• Provided text:
· · ·

The Truth is in There: Improving Reasoning in Language Models with Layer-Selective Rank Reduction (2312.13558v1)

Published 21 Dec 2023 in cs.LG, cs.AI, cs.CL, and cs.CV

Abstract: Transformer-based LLMs have become a fixture in modern machine learning. Correspondingly, significant resources are allocated towards research that aims to further advance this technology, typically resulting in models of increasing size that are trained on increasing amounts of data. This work, however, demonstrates the surprising result that it is often possible to significantly improve the performance of LLMs by selectively removing higher-order components of their weight matrices. This simple intervention, which we call LAyer-SElective Rank reduction (LASER), can be done on a model after training has completed, and requires no additional parameters or data. We show extensive experiments demonstrating the generality of this finding across LLMs and datasets, and provide in-depth analyses offering insights into both when LASER is effective and the mechanism by which it operates.

Citations (68)

View on Semantic Scholar

Summary

The paper presents LASER, a layer-selective rank reduction method that prunes up to 90% of weight components to enhance model reasoning.
LASER applies singular value decomposition on specific Transformer layers, effectively denoising inputs and improving accuracy on less frequent data samples.
Experiments confirm that LASER not only strengthens language understanding but also extends its benefits to reinforcement learning with minimal retraining.

Introduction

Transformer-based LLMs have ushered in a new era in machine learning. The Transformer architecture, initially developed for natural language processing tasks, has seen success in various other domains including computer vision and reinforcement learning. These LLMs are known for their extensive parameterization, which has historically been believed to be essential for their performance. However, researchers have discovered that significant pruning of these parameters can be performed without compromising the model's capabilities. This surprising resilience to parameter reduction has sparked interest in strategies that efficiently prune neural networks.

Layer-Selective Pruning

Recent research introduces a technique called LAyer SElective Rank reduction (LASER), which selectively removes higher-order components in the weight matrices of a trained Transformer model's specific layers. LASER operates via singular value decomposition (SVD), allowing for simplification of a model's weight matrices post-training without re-training or additional parameters. This intervention targets the weight matrices in the multi-layer perceptron (MLP) and self-attention layers of Transformer blocks. Remarkably, despite the drastic pruning, where over 90% of components can be removed, LLMs often display significant performance boosts on reasoning benchmarks. Interestingly, these boosts are not limited to language tasks, as performance gains are also observed in reinforcement learning.

Insights into LASER's Effectiveness

Experiments demonstrate that LASER's benefits predominantly manifest in samples less frequently represented in the training dataset. This suggests that the technique acts as a denoising procedure, making faintly learned facts more accessible. In addition, LASER can enhance a model's robustness to paraphrases on previously correct questions. Deepening the understanding of this phenomenon, researchers observe that after LASER, models that previously delivered high-frequency and generic responses start providing correct answers. Conversely, when looking only at the higher-order components that LASER eliminates, these often align with incorrect answers or high-frequency words. It appears that the noise from higher-order components, when combined with lower-order elements, produces an "average" answer that is more likely to be incorrect.

Broader Implications and Future Work

Extensive evaluation of LASER across several datasets and models confirms its general effectiveness in improving language understanding tasks. The researchers show that in most cases, enhancements are associated with reductions in the later layers of the model, especially in the MLP input layers. This pruning technique also shows potential outside textual domains, as demonstrated through its application to reinforcement learning agents in a decision-making task. However, the full potential and implications of LASER need further exploration, including understanding why higher-order components accumulate noisy answers and the specific conditions under which LASER excels. Moving forward, it is crucial to unravel the reasons behind the selective efficiency of layer-wise pruning and to explore broader applications and implications within various machine learning domains.

· · ·

• Description of the task:
Answer these questions from the LASER page:
(a) On what date was the paper published?
(b) What method does LASER use to simplify a model's weight matrices?
(c) In most cases, reductions in which layers are associated with the improvements?
These entries are separate material and not part of the LASER page.

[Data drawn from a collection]
· · ·

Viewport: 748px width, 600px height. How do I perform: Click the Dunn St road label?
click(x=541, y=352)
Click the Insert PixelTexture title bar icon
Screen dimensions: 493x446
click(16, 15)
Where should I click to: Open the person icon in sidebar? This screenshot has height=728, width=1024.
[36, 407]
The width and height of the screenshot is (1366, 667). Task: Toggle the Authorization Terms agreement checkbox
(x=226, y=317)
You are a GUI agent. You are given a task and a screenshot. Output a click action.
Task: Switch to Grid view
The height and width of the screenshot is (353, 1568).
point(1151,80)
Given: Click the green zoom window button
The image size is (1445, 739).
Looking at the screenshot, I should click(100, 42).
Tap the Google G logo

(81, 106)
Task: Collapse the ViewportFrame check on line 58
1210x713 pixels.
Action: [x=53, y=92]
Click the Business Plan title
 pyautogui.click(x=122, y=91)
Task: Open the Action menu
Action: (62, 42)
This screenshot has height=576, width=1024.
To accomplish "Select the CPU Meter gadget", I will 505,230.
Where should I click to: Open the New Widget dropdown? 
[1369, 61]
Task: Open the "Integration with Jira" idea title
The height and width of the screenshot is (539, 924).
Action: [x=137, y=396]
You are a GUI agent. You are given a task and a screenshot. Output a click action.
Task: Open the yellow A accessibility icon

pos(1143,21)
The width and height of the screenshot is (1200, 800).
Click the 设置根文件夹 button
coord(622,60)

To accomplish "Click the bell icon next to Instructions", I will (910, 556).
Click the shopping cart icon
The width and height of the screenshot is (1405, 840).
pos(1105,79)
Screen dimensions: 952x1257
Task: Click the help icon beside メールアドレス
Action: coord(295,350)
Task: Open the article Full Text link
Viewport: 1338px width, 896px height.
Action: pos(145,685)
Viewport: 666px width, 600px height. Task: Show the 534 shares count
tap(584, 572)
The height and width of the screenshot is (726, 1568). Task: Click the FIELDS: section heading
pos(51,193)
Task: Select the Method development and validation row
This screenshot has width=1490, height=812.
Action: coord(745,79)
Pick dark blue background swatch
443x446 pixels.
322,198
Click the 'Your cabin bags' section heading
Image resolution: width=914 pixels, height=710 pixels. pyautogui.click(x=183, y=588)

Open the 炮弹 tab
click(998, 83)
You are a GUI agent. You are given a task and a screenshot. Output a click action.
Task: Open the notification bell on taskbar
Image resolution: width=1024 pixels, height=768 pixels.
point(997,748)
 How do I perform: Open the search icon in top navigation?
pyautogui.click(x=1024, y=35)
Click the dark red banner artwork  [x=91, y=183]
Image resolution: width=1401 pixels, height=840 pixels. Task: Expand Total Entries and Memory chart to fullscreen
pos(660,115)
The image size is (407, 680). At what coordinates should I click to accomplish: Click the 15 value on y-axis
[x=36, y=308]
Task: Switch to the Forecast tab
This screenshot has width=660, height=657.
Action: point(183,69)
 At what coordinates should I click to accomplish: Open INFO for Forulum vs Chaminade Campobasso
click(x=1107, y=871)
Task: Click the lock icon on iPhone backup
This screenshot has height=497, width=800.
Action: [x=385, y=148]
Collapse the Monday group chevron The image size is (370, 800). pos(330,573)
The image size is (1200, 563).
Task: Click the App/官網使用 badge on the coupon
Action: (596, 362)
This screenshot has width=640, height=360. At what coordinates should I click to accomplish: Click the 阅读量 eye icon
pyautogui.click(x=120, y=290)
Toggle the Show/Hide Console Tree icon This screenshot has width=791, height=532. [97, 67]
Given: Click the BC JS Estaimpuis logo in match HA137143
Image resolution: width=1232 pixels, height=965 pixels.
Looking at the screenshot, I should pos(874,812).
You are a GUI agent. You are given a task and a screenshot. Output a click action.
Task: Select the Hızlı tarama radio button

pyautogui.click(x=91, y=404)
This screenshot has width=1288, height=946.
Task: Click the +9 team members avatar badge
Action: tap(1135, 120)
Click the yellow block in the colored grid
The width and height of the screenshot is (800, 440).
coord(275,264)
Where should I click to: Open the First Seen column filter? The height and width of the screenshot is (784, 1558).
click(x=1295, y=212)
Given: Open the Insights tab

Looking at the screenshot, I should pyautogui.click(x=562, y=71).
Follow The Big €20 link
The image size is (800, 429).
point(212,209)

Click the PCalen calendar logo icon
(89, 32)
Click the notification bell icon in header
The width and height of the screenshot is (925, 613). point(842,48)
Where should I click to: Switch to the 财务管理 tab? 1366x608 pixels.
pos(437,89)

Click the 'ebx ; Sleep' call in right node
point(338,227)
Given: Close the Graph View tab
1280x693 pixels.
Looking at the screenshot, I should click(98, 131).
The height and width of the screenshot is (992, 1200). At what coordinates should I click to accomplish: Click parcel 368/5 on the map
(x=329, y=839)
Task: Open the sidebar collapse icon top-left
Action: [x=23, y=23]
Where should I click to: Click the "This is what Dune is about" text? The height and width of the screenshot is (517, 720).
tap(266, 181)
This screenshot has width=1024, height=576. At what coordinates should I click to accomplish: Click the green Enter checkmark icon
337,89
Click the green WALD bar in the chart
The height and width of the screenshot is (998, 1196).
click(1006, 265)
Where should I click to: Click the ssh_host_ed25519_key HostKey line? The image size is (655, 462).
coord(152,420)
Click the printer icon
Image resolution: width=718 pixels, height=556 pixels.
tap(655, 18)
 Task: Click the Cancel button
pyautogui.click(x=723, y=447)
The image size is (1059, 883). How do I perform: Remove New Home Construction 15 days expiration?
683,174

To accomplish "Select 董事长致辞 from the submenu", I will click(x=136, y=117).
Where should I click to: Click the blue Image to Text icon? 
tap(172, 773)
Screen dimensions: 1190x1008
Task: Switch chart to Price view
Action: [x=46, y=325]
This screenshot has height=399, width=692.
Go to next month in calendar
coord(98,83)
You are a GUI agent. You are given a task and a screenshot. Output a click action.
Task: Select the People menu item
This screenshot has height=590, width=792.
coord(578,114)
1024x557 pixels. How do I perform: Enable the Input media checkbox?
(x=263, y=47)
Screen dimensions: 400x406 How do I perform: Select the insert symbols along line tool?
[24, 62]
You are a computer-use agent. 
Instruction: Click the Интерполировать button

· · ·

• Task solution:
(a) 21 Dec 2023
(b) Singular value decomposition (SVD)
(c) The later layers of the model, especially the MLP input layers